=== Begin Enclosure ===
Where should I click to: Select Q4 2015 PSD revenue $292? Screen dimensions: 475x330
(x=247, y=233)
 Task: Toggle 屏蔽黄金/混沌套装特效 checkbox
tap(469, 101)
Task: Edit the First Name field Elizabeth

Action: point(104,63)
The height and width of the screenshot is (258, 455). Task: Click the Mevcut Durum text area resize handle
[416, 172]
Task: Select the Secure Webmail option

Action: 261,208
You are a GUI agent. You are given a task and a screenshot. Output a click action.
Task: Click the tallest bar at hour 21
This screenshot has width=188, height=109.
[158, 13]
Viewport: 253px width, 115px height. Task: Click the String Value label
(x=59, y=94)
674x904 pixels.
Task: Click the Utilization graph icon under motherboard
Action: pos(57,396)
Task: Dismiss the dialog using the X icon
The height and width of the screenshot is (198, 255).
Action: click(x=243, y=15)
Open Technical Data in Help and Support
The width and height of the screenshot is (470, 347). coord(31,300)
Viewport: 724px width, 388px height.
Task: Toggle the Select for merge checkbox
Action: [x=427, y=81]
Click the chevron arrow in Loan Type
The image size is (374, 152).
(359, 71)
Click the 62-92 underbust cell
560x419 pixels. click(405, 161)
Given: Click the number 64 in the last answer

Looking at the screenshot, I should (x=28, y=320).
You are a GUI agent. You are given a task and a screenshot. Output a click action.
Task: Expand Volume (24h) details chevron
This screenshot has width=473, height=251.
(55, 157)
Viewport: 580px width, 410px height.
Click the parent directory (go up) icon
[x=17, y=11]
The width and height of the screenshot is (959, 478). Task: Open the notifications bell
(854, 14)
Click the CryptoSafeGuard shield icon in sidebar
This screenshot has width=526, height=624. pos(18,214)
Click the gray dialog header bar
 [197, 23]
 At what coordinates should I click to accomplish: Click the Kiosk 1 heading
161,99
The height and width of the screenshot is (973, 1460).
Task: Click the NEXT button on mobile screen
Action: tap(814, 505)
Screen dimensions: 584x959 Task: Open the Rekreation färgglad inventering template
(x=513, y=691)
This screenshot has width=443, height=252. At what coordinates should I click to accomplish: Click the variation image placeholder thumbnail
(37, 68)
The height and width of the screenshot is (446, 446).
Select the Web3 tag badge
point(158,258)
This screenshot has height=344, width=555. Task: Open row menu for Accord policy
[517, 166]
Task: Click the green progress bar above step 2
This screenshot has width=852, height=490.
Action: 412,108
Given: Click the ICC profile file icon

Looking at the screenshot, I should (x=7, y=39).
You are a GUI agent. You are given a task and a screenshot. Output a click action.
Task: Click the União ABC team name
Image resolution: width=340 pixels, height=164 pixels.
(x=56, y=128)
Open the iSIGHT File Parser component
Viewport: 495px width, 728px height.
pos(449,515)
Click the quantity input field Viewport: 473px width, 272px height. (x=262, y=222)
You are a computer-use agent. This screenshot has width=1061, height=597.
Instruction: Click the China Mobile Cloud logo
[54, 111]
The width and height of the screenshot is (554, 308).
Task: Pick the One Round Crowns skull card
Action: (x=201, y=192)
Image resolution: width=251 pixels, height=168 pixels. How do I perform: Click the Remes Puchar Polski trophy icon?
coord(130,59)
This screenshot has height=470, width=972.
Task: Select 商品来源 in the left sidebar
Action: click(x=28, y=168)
=== End Enclosure ===
**Task directions:** Restate the whole of the data exactly.

**Result below:**
Where should I click to: Select Q4 2015 PSD revenue $292? Screen dimensions: 475x330
(x=247, y=233)
 Task: Toggle 屏蔽黄金/混沌套装特效 checkbox
tap(469, 101)
Task: Edit the First Name field Elizabeth

Action: point(104,63)
The height and width of the screenshot is (258, 455). Task: Click the Mevcut Durum text area resize handle
[416, 172]
Task: Select the Secure Webmail option

Action: 261,208
You are a GUI agent. You are given a task and a screenshot. Output a click action.
Task: Click the tallest bar at hour 21
This screenshot has width=188, height=109.
[158, 13]
Viewport: 253px width, 115px height. Task: Click the String Value label
(x=59, y=94)
674x904 pixels.
Task: Click the Utilization graph icon under motherboard
Action: pos(57,396)
Task: Dismiss the dialog using the X icon
The height and width of the screenshot is (198, 255).
Action: click(x=243, y=15)
Open Technical Data in Help and Support
The width and height of the screenshot is (470, 347). coord(31,300)
Viewport: 724px width, 388px height.
Task: Toggle the Select for merge checkbox
Action: [x=427, y=81]
Click the chevron arrow in Loan Type
The image size is (374, 152).
(359, 71)
Click the 62-92 underbust cell
560x419 pixels. click(405, 161)
Given: Click the number 64 in the last answer

Looking at the screenshot, I should (x=28, y=320).
You are a GUI agent. You are given a task and a screenshot. Output a click action.
Task: Expand Volume (24h) details chevron
This screenshot has width=473, height=251.
(55, 157)
Viewport: 580px width, 410px height.
Click the parent directory (go up) icon
[x=17, y=11]
The width and height of the screenshot is (959, 478). Task: Open the notifications bell
(854, 14)
Click the CryptoSafeGuard shield icon in sidebar
This screenshot has width=526, height=624. pos(18,214)
Click the gray dialog header bar
 [197, 23]
 At what coordinates should I click to accomplish: Click the Kiosk 1 heading
161,99
The height and width of the screenshot is (973, 1460).
Task: Click the NEXT button on mobile screen
Action: tap(814, 505)
Screen dimensions: 584x959 Task: Open the Rekreation färgglad inventering template
(x=513, y=691)
This screenshot has width=443, height=252. At what coordinates should I click to accomplish: Click the variation image placeholder thumbnail
(37, 68)
The height and width of the screenshot is (446, 446).
Select the Web3 tag badge
point(158,258)
This screenshot has height=344, width=555. Task: Open row menu for Accord policy
[517, 166]
Task: Click the green progress bar above step 2
This screenshot has width=852, height=490.
Action: 412,108
Given: Click the ICC profile file icon

Looking at the screenshot, I should (x=7, y=39).
You are a GUI agent. You are given a task and a screenshot. Output a click action.
Task: Click the União ABC team name
Image resolution: width=340 pixels, height=164 pixels.
(x=56, y=128)
Open the iSIGHT File Parser component
Viewport: 495px width, 728px height.
pos(449,515)
Click the quantity input field Viewport: 473px width, 272px height. (x=262, y=222)
You are a computer-use agent. This screenshot has width=1061, height=597.
Instruction: Click the China Mobile Cloud logo
[54, 111]
The width and height of the screenshot is (554, 308).
Task: Pick the One Round Crowns skull card
Action: (x=201, y=192)
Image resolution: width=251 pixels, height=168 pixels. How do I perform: Click the Remes Puchar Polski trophy icon?
coord(130,59)
This screenshot has height=470, width=972.
Task: Select 商品来源 in the left sidebar
Action: click(x=28, y=168)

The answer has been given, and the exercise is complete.